SELECTED TEXT:
Determination of Potential Lead Compound from Magnolia officinalis for Alzheimer’s Disease through Pharmacokinetic Prediction, Molecular Docking, Dynamic Simulation, and Experimental Validation

Abstract

Amyloid β protein (Aβ) deposition has been implicated as the molecular driver of Alzheimer’s disease (AD) progression. The modulation of the formation of abnormal aggregates and their post-translational modification is strongly suggested as the most effective approach to anti-AD. Beta-site APP-cleaving enzyme 1 (BACE1) acts upstream in amyloidogenic processing to generate Aβ, which rapidly aggregates alone or in combination with acetylcholinesterase (AChE) to form fibrils. Accumulated Aβ promotes BACE1 activation via glycogen synthase kinase-3β (GSK-3β) and is post-translationally modified by glutaminyl cyclase (QC), resulting in increased neurotoxicity. A novel multi-target inhibitor as a potential AD agent was identified using an in silico approach and experimental validation. Magnolia officinalis, which showed the best anti-AD activity in our preliminary study, was subjected to analysis, and 82 compounds were studied. Among 23 compounds with drug-likeness, blood–brain barrier penetration, and safety, honokiol emerged as a lead structure for the inhibition of BACE1, AChE, QC, and GSK-3β in docking and molecular dynamics (MD) simulations. Furthermore, honokiol was found to be an excellent multi-target inhibitor of these enzymes with an IC50 of 6–90 μM, even when compared to other natural single-target inhibitors. Taken together, the present study is the first to demonstrate that honokiol acts as a multiple enzyme inhibitor with an excellent pharmacokinetic and safety profile which may provide inhibitory effects in broad-range areas including the overproduction, aggregation, and post-translational modification of Aβ. It also provides insight into novel structural features for the design and discovery of multi-target inhibitors for anti-AD.

ABOUT THIS TASK:
For each statement, answer yes or no on whether the Magnolia officinalis abstract agrees with it, and quote the abstract's deciding words. 1. Honokiol inhibited the studied enzymes with an IC50 of 6–90 μM. 2. All 82 compounds studied met the drug-likeness, blood–brain barrier penetration, and safety criteria. 3. QC acts upstream in amyloidogenic processing to generate Aβ. The material after this point is separate from the abstract.

THE DATA:
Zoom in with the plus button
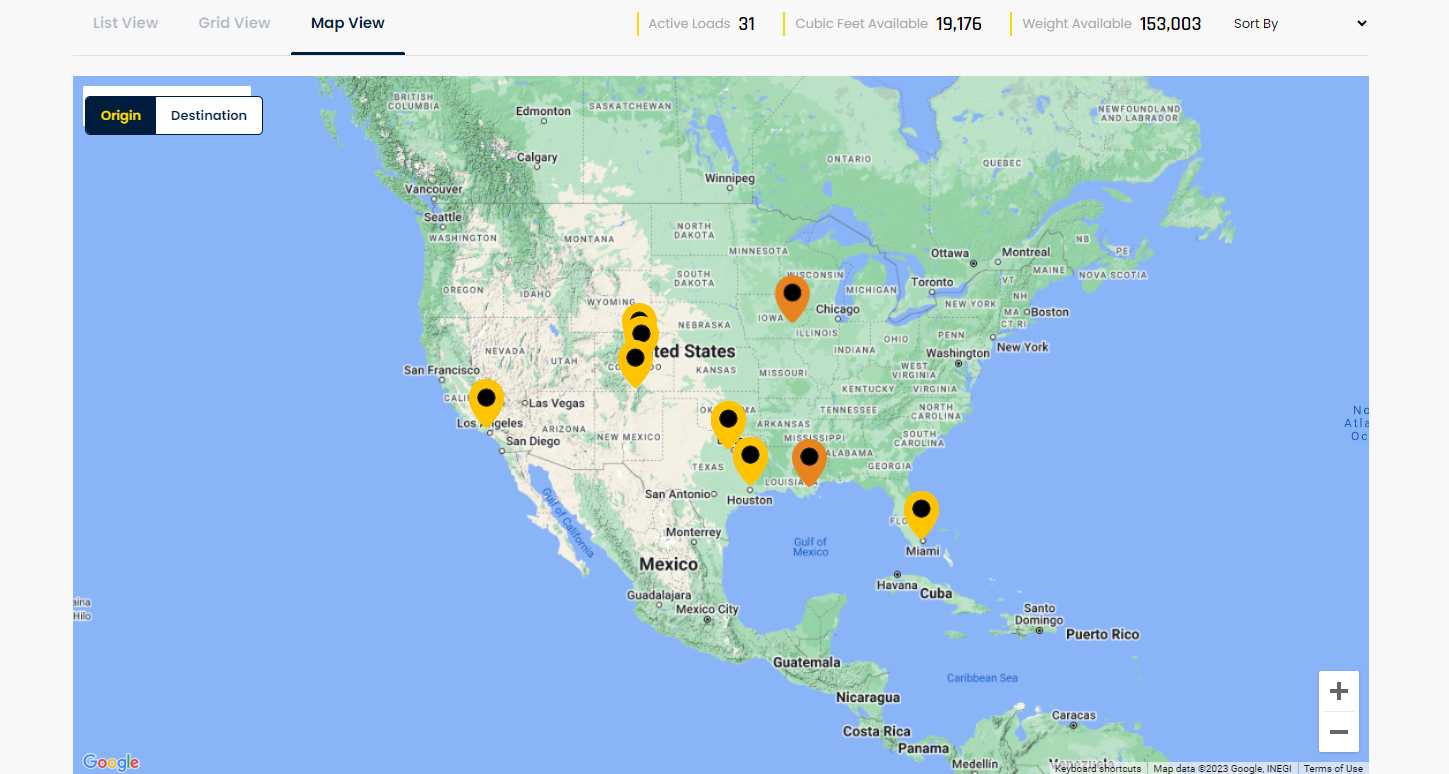The height and width of the screenshot is (774, 1449). (1339, 691)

OUTPUT OF THE TASK:
1. Yes: "honokiol was found to be an excellent multi-target inhibitor of these enzymes with an IC50 of 6–90 μM"
2. No: "Among 23 compounds with drug-likeness, blood–brain barrier penetration, and safety"
3. No: "Beta-site APP-cleaving enzyme 1 (BACE1) acts upstream in amyloidogenic processing to generate Aβ"